Dalam kondisi seperti itu, keterbukaan dapat berfungsi sebagai bagian dari upaya membangun ketahanan informasi. Masyarakat memiliki kesempatan untuk membandingkan informasi yang beredar dengan penjelasan resmi dari lembaga terkait. Dengan demikian, pelayanan informasi tidak hanya memenuhi kebutuhan data, tetapi juga membantu publik memperoleh pemahaman yang lebih utuh.

Nelly juga melihat keterbukaan informasi sebagai bagian dari upaya memperkuat kepercayaan terhadap institusi negara. Ketika masyarakat memperoleh informasi yang jelas dan pelayanan yang responsif, hubungan antara badan publik dan masyarakat dapat berkembang secara lebih terbuka.
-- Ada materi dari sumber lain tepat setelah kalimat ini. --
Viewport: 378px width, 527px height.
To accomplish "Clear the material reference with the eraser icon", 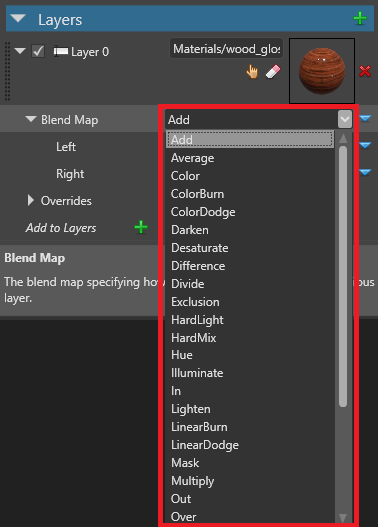I will [273, 72].
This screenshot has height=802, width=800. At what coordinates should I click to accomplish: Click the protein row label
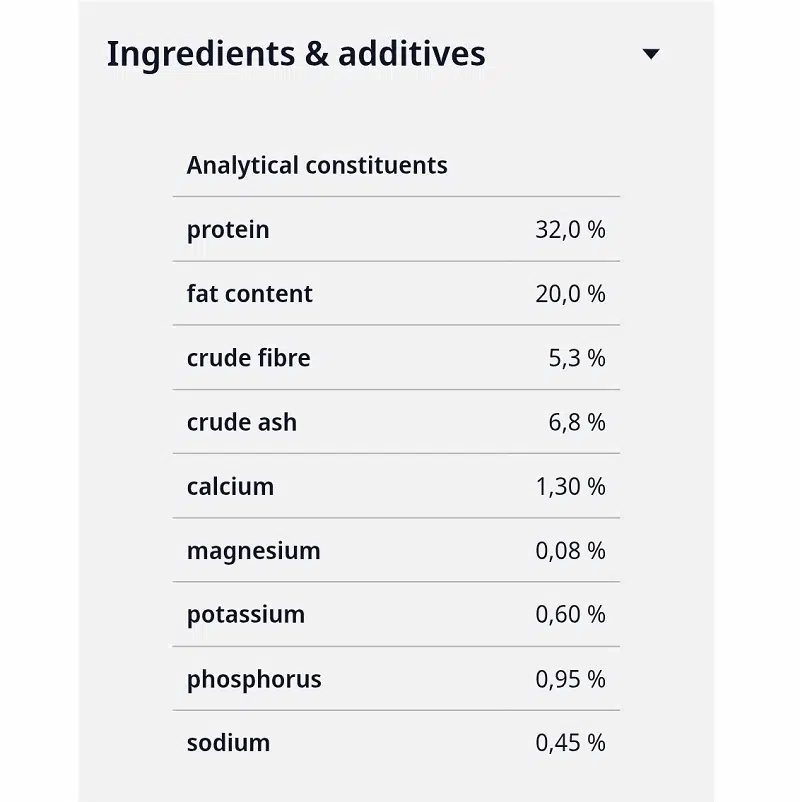click(228, 230)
Penguatan tersebut sekaligus berkaitan dengan cita-cita membangun tata kelola pemerintahan yang transparan, akuntabel, dan terpercaya. Dalam konteks Bengkulu, koordinasi antara pemerintah daerah dan Polda Bengkulu menjadi salah satu ruang yang dapat terus dikembangkan untuk meningkatkan kualitas pelayanan informasi.

Pada akhirnya, keterbukaan informasi tidak hanya berbicara mengenai seberapa banyak data yang dapat disampaikan kepada masyarakat. Hal yang tidak kalah penting adalah bagaimana informasi tersebut dikelola, diverifikasi, dilindungi ketika diperlukan, serta disampaikan melalui saluran yang mudah dijangkau.

Melalui penguatan PPID dan pemanfaatan teknologi digital, pelayanan informasi diharapkan semakin dekat dengan kebutuhan masyarakat. Sinergi antarlembaga juga dapat menjadi fondasi untuk menciptakan ekosistem informasi publik yang lebih tertib, transparan, dan terpercaya, sekaligus mendukung tata kelola pemerintahan menuju Indonesia Emas 2045.